» **Exercise**
Filter the data below for the string "computer" and copy each matching line.

» **Extracted information**

━━━━━━━━━━━━━━━━

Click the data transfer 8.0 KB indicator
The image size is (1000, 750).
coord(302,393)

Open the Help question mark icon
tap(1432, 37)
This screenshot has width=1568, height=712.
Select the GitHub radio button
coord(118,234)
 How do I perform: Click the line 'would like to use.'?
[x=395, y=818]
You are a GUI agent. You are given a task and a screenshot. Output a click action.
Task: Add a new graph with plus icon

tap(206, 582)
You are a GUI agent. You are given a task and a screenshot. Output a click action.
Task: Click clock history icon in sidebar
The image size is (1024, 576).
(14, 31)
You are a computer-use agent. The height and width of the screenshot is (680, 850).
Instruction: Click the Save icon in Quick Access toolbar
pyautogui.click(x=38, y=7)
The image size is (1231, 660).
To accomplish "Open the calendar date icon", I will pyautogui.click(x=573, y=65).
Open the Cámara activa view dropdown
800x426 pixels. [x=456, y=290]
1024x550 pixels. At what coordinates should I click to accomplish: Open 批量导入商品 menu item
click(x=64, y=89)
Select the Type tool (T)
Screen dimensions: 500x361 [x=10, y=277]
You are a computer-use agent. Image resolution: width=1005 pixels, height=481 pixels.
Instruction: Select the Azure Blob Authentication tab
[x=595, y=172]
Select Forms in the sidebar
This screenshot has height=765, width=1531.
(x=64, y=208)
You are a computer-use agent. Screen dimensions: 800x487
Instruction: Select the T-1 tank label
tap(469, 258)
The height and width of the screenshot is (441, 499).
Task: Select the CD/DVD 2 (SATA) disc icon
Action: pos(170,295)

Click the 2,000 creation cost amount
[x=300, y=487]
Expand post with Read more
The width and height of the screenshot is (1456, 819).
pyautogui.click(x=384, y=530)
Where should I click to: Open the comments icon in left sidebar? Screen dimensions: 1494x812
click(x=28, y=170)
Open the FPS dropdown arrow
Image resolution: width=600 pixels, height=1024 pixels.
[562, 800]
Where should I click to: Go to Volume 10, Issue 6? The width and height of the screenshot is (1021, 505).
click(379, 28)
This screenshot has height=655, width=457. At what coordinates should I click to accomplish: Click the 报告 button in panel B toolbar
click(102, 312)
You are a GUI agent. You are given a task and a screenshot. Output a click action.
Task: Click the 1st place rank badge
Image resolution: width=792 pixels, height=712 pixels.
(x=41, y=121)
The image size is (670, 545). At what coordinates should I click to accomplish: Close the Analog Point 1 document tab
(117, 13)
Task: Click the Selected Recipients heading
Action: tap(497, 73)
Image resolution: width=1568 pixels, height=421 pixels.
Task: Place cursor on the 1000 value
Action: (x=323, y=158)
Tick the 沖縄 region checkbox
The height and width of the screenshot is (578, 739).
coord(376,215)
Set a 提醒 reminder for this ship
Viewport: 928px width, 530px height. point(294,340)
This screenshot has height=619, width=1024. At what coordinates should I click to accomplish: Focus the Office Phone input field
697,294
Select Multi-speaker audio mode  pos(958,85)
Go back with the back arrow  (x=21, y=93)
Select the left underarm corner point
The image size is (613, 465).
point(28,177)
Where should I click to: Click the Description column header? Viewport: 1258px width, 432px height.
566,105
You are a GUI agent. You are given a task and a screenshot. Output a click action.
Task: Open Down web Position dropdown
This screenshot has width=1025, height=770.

━━━━━━━━━━━━━━━━

» **Solved problem**
You are a computer-use agent. The height and width of the screenshot is (680, 850).
You are a computer-use agent. Image resolution: width=1005 pixels, height=481 pixels.
You are a computer-use agent. Screen dimensions: 800x487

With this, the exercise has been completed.